Dans la vie, la réussite, où la placez-vous ?
Réussir dans la vie ou réussir sa vie !

 

Voilà bien une formule tout en nuances qui demande réflexion.
Réussir dans la vie revient à dire que l’on acquiert entre autres une position sociale confortable dans une societé qui tend à classer les individus dans des catégories socio-professionnelles bien définies, les chefs d’entreprise, les cadres, les professions libérales, les ouvriers, les employés de bureau, les commerçants et artisans, les agriculteurs, les pêcheurs, etc. . .

Il y a aussi les richesses que l’on peut étaler, tant sur le plan financier que sur le plan matériel, avec notamment une belle propriété, une belle voiture, un splendide bateau, une magnifique résidence secondaire ou je ne sais quel autre bien valorisant de manière spectaculaire votre réussite vis-à-vis des autres.
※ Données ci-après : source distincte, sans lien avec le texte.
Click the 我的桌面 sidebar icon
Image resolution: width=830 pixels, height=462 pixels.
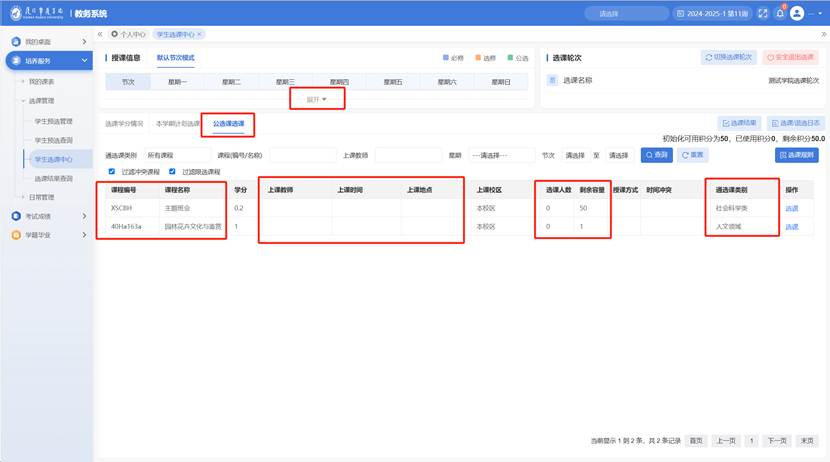click(x=15, y=42)
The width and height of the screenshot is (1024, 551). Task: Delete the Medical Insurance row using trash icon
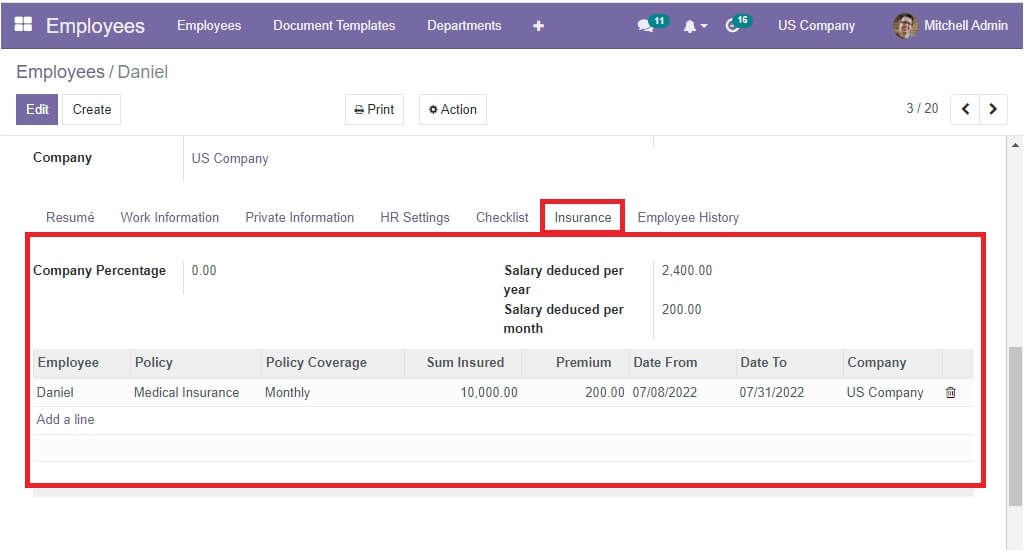(950, 393)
Hélas, bien souvent, on constate que plus on sera placé haut dans la hiérarchie des catégories sociales, plus on sera respecté. A l’inverse, telle personne de par son insolente réussite pourra très bien être jalousée, enviée, détestée même ou encore suspectée d’avoir triché ou rampé afin d’arriver au sommet. Je me souviens, lorsque j’étais enfant, qu'on ne cessait de me répéter qu’il fallait bien travailler à l’école si je voulais avoir une chance de réussir dans la vie, notamment d’avoir un beau et noble métier qui me permettrait d’être à l’aise sur un plan pécunier et matériel.
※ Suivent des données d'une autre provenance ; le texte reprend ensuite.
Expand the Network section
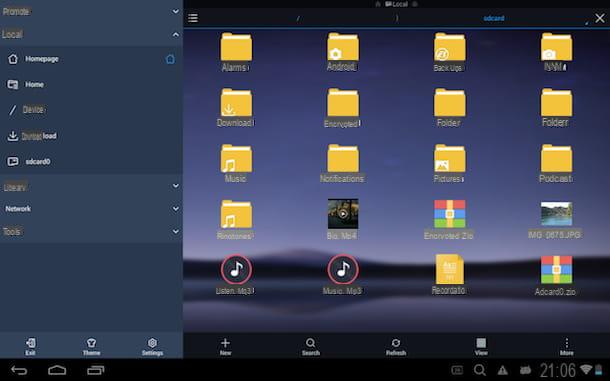 pos(176,209)
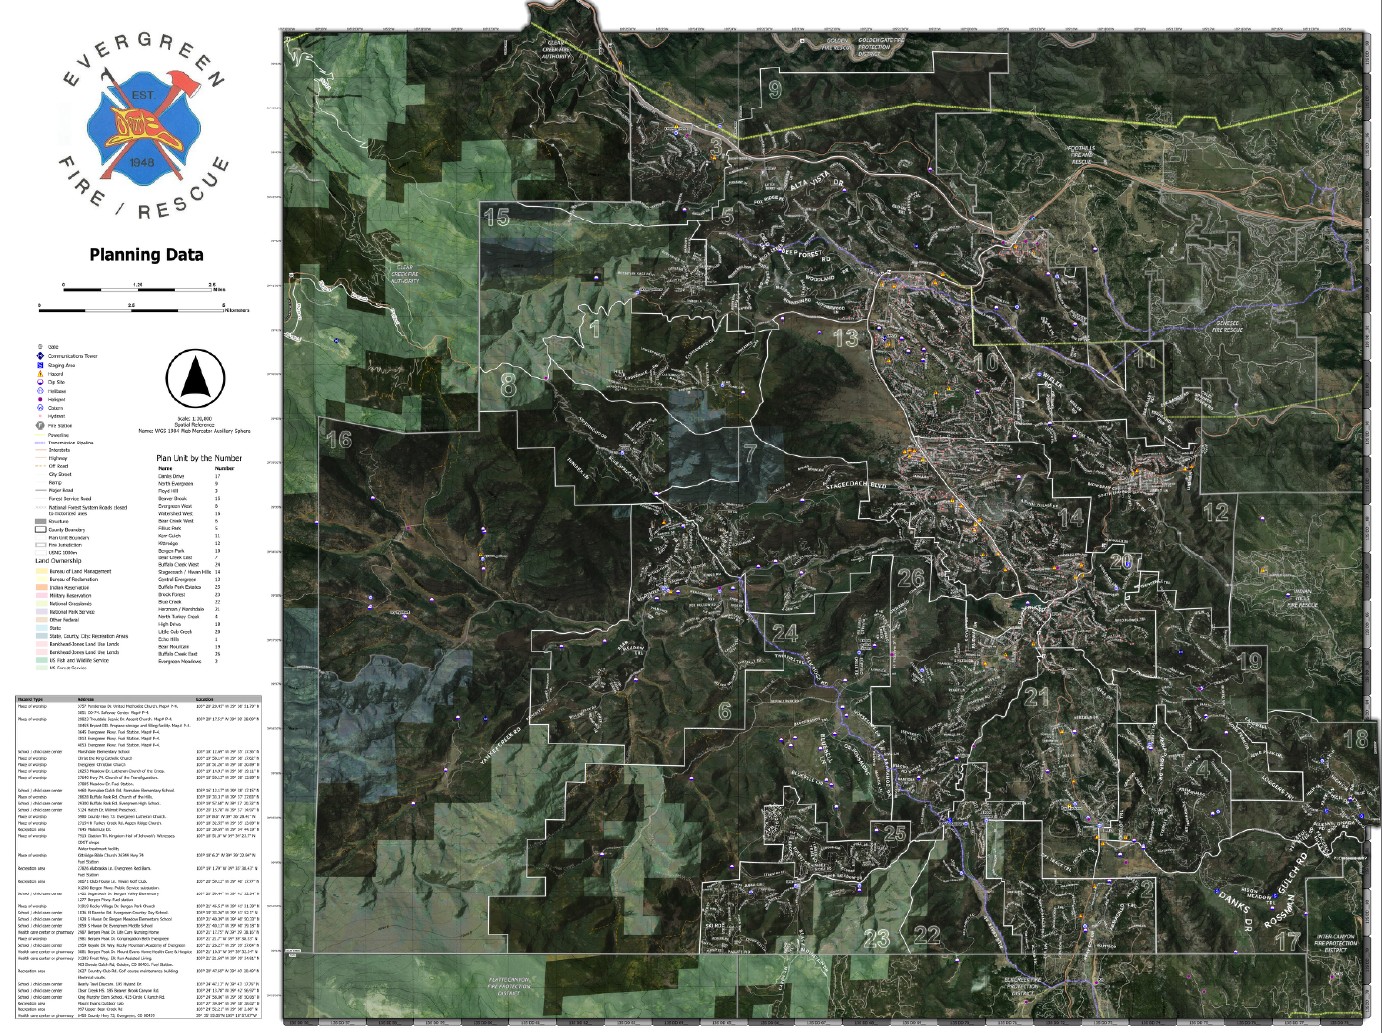Click the Communications Tower legend icon

coord(39,355)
Non pas que ce conseil fut négligeable, loin s’en faut, mais, aujourd’hui, je pense qu’il était largement insuffisant pour donner un sens à ma vie. D’autant que si l’on y regarde de plus près, on se rendra bien compte que tous les enfants ne possèdent pas les mêmes capacités à assimiler les études. Aujourd’hui, malheureusement, on constate que le fait de posséder un catalogue impressionnant de diplômes n’est plus un gage de réussite au sortir d’un cursus scolaire ou universitaire. Combien de jeunes techniciens supérieurs ou ingénieurs en tous genres ont été hélas obligés d’aller pointer à l’A.N.P.E., ou de se contenter pendant des années de boulots précaires et peu rémunérés.
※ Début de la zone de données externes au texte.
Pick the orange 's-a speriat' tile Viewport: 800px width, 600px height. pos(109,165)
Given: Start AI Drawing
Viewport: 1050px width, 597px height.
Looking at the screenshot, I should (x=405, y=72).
Le fait de vouloir très tôt réussir dans la vie est une démarche plutôt individualiste afin de se placer au mieux dans une société quelconque et donc de se donner les moyens d’y vivre avec un minimum de confort personnel. Certains, conditionnés dès leur enfance, sont prêts à tout pour arriver à leurs fins. A l’extrême, ils n’hésiteront pas à bousculer, à marcher sur les autres afin d’être les premiers et ainsi de satisfaire leurs ambitions personnelles parfois démesurées. Ces comportements pour le moins discutables sont d’autant plus fréquents dans une société, en crise économique et morale, où les places sont chères. Réussir dans la vie, c’est bien évidemment un but louable mais est-ce bien le seul à se fixer dans notre courte existence ? Celle-ci ne se charge-t-elle pas d’ailleurs souvent, par l’intermédiaire d’évènements innattendus, de nous faire réfléchir aussi sur d’autres priorités incontournables ?

Réussir sa vie, c’est bien autre chose.
C’est un formidable pari à relever qui dépasse très largement les simples préoccupations individualistes et souvent routinières de notre vie quotidienne. Il ne s’agit pas dans ce cas d’assouvir des ambitions personnelles afin de devenir le plus riche ou de se positionner le plus haut possible sur l’échelle sociale, professionnelle ou politique. Réussir sa vie, c’est à la portée des plus aisés comme des plus pauvres d’entre les pauvres. Il n’est nullement question ici de parler de richesses matérielles mais plutôt d’acquérir et de mettre en avant des convictions, des valeurs essentielles qui placent l’être humain au-dessus de tout; après Dieu, cependant, si on y croit bien-évidemment, mais ce domaine de la Foi est laissé à la liberté de chacun bien-entendu. Réussir sa vie, c’est sans aucun doute un travail de longue haleine lequel, on le sait d’avance, ne sera jamais vraiment achevé tellement le défi est immense et difficile à relever.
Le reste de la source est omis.